News Article

A Seattle Startup, Beta Hatch, Thinks Growing Bugs for Animal Feed Is a Billion-Dollar Opportunity

Inknowvation Site Notes

A brand new entry in to the SBIR space with an NSF Phase I Award is 2016, clearly Virginia Emery has her sights set on changing the world, millions of bugs at a time!!
As an avid gardner myself - thou art English, thou wilt garden - with what I thought was a heavy-duty worm farming operation at the core of what I do, I feel quite intimidated.
Date: Jul 06, 2017
Author: Susan Adams
Source: Forbes ( click here to go to the source)

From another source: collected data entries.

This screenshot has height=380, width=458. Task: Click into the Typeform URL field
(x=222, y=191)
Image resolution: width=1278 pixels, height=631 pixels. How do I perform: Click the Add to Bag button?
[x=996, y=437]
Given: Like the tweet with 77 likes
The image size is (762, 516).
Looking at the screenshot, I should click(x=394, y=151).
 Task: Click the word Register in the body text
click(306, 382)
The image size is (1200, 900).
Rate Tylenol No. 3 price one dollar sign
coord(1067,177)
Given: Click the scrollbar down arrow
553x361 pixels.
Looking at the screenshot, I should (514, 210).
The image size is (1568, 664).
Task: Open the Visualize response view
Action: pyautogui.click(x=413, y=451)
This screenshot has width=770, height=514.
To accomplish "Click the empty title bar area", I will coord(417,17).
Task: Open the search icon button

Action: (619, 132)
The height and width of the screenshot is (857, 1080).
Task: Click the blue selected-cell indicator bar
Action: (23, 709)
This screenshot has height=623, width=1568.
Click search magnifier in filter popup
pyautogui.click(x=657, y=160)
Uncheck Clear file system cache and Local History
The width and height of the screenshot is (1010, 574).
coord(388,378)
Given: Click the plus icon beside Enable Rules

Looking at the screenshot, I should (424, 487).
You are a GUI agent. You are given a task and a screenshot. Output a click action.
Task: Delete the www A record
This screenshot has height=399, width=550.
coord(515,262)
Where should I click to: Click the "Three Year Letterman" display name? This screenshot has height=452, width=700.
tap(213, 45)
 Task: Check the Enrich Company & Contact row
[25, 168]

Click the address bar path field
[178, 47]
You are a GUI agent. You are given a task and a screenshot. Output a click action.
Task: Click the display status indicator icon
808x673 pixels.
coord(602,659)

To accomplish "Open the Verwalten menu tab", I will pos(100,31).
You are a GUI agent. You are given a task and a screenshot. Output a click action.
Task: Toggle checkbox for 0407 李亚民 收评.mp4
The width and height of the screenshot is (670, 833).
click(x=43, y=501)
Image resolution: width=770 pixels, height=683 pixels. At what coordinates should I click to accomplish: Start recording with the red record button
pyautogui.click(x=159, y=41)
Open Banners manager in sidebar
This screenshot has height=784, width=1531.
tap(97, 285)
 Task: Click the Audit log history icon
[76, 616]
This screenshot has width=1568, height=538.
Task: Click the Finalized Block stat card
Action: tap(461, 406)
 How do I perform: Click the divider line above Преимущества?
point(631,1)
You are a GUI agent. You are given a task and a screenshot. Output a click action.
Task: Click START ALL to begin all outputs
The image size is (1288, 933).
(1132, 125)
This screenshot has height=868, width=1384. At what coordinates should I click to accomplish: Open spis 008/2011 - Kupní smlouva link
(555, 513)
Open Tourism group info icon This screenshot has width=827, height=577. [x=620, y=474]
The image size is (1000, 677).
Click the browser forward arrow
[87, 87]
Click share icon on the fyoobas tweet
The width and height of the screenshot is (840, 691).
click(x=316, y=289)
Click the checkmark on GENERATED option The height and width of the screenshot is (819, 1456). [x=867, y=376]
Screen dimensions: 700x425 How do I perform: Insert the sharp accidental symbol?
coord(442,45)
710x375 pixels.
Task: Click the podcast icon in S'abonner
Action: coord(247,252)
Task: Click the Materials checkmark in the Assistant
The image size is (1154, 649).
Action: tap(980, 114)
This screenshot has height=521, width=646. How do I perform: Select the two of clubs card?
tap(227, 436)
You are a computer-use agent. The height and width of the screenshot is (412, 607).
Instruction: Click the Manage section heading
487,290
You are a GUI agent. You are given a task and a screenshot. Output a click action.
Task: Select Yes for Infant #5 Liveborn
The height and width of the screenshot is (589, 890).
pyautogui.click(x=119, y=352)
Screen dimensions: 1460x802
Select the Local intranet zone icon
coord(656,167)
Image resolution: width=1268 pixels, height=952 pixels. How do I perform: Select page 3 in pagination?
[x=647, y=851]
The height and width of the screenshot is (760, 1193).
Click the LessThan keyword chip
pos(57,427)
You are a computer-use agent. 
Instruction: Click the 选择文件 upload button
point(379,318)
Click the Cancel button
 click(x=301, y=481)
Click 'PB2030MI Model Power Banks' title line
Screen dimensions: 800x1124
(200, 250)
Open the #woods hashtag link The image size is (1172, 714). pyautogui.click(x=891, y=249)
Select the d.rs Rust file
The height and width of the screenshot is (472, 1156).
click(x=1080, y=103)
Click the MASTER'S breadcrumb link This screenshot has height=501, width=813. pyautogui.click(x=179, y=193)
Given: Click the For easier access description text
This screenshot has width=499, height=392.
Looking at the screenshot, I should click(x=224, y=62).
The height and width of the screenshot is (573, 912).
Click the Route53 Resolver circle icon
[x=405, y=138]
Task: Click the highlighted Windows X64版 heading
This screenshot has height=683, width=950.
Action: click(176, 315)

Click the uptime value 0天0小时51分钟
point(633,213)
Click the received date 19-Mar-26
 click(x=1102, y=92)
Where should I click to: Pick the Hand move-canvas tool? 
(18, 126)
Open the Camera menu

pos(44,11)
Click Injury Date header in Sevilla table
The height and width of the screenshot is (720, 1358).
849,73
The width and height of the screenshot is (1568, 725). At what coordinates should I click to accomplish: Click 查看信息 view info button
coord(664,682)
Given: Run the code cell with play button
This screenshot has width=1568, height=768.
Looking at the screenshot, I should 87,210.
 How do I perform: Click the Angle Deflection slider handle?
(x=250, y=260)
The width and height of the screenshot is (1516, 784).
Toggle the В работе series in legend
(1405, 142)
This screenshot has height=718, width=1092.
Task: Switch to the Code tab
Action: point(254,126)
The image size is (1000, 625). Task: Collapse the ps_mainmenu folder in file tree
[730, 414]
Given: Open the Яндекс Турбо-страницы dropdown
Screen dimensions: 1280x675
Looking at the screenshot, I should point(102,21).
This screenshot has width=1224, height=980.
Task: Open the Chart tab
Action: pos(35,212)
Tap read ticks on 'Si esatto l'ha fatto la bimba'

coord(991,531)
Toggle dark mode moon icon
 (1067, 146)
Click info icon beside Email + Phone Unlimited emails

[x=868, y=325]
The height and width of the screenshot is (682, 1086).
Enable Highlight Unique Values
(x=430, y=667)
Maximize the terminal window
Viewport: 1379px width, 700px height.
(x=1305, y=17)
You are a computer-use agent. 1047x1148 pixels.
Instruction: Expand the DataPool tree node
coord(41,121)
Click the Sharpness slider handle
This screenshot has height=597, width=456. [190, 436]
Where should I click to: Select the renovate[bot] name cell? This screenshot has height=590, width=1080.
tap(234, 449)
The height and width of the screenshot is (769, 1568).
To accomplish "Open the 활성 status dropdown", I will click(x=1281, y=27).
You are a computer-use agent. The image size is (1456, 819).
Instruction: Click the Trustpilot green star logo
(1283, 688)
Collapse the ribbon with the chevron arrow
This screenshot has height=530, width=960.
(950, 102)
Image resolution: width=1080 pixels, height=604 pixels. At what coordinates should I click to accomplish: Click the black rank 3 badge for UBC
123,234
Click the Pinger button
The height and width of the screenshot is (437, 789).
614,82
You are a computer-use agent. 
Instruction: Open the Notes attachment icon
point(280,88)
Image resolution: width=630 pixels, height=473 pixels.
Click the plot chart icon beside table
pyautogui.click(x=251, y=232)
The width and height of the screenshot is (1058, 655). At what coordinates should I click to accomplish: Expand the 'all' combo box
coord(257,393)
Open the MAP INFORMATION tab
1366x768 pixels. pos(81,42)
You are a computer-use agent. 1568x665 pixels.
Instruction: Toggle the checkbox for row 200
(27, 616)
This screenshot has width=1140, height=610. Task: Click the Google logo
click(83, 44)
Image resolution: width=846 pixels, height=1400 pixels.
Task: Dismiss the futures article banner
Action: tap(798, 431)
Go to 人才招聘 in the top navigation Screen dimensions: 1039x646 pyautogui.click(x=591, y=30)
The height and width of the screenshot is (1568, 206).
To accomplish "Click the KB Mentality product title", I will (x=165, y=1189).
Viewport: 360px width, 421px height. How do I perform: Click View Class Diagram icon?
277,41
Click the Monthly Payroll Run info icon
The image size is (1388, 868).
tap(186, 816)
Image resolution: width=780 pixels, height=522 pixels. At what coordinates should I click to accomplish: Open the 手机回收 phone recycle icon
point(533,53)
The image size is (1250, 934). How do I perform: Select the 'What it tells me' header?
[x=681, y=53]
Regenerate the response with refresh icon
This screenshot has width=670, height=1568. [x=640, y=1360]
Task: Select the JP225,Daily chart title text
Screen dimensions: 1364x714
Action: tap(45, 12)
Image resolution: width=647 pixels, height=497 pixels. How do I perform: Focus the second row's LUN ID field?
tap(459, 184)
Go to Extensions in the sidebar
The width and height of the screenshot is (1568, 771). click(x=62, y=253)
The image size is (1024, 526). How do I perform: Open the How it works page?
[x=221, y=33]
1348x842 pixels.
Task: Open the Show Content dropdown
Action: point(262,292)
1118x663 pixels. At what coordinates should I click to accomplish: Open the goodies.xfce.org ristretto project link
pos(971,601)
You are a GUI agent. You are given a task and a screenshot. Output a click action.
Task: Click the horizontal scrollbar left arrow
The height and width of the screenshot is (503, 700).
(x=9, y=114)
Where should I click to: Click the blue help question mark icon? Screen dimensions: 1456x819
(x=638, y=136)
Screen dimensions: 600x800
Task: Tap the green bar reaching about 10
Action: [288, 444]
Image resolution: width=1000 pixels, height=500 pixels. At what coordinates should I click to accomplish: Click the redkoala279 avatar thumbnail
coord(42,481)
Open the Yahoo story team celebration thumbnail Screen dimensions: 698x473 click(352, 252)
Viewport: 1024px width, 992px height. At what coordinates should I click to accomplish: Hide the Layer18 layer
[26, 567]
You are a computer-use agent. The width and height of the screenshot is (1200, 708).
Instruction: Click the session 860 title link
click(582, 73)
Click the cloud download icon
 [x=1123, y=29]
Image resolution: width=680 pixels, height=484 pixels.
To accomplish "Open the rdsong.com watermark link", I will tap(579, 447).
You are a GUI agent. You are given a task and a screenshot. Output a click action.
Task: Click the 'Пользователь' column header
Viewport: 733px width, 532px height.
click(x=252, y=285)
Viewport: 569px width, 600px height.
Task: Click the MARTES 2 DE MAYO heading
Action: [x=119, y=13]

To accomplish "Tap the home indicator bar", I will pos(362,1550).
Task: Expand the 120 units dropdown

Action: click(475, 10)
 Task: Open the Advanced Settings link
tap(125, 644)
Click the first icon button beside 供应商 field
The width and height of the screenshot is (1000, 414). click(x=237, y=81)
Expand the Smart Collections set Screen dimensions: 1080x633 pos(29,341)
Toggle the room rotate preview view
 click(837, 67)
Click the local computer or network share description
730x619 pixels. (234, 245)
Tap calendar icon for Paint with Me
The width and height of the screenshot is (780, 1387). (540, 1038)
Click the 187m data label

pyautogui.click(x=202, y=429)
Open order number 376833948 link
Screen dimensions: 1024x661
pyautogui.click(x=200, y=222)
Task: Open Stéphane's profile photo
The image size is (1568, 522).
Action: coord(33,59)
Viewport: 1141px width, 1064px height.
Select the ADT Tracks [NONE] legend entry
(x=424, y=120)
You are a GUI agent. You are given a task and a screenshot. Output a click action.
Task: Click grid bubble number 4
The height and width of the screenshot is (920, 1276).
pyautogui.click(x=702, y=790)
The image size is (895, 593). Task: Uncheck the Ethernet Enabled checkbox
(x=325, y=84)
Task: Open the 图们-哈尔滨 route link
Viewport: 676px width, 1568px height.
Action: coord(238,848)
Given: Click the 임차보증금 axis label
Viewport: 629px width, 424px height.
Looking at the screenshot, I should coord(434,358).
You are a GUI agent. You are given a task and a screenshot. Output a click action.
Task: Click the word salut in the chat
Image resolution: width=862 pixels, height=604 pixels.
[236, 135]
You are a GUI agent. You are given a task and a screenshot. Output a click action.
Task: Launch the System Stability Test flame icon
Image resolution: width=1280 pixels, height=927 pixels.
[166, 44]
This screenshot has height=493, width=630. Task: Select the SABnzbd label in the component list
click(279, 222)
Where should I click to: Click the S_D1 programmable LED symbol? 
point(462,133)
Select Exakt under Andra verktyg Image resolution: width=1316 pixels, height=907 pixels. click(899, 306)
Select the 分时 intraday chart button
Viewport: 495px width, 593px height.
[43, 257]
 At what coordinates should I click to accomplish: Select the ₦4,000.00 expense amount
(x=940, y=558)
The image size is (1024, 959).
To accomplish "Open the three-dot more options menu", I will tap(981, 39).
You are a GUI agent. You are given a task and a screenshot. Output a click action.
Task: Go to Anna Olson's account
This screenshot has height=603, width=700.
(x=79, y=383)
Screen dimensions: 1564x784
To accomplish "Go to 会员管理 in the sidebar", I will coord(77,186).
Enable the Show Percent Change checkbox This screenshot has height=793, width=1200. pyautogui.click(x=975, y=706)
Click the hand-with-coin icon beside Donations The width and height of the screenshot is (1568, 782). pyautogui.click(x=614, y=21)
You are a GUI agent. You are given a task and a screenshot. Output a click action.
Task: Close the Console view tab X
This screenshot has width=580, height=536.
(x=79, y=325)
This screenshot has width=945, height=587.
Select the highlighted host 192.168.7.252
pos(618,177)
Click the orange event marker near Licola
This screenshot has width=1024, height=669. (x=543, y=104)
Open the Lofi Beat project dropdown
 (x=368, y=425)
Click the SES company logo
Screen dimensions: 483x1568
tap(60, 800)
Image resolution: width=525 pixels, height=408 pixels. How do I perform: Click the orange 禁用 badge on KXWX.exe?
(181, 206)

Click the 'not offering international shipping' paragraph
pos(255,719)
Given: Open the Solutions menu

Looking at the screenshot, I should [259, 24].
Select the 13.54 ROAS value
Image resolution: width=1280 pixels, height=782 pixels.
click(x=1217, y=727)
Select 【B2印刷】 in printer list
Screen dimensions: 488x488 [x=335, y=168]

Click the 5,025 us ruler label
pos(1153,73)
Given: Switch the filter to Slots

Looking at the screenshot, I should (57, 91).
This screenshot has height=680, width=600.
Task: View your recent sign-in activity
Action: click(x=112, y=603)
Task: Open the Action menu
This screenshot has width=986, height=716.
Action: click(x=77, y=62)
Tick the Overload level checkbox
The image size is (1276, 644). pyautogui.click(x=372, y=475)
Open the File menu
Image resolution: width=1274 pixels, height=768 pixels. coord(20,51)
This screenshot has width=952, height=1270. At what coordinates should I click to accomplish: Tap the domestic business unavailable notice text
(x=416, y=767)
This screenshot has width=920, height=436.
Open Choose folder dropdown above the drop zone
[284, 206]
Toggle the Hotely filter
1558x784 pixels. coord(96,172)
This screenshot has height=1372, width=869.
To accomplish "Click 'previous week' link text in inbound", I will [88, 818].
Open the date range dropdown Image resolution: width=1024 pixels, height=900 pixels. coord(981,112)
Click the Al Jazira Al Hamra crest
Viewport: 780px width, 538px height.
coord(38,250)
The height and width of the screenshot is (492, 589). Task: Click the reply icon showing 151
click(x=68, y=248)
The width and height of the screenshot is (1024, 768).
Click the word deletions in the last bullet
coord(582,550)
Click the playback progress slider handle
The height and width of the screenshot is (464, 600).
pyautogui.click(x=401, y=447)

Featured firm in this article: Beta Hatch Inc of Cashmere, WA



Virginia Emery is building a business on bugs. After earning a Ph.D. in entomology from U.C. Berkeley, she spent a year as a research scientist at a pest control company, trying to curb the Dengue mosquito, before founding Seattle-based Beta Hatch in 2015. The startup farms meal worms, which grow into beetles within 90 days. The bugs eat waste products like canola meal cast off by food producers, and they can survive without light. Emery, 30, and her team of five employees, freeze-dry the grown beetles and package them as organic feed for fish and chickens. They also collect the creatures' waste and sell it as fertilizer. In this interview, which has been edited and condensed, she explains why she thinks bug farming can be huge.

Susan Adams: Where did you get the idea for Beta Hatch?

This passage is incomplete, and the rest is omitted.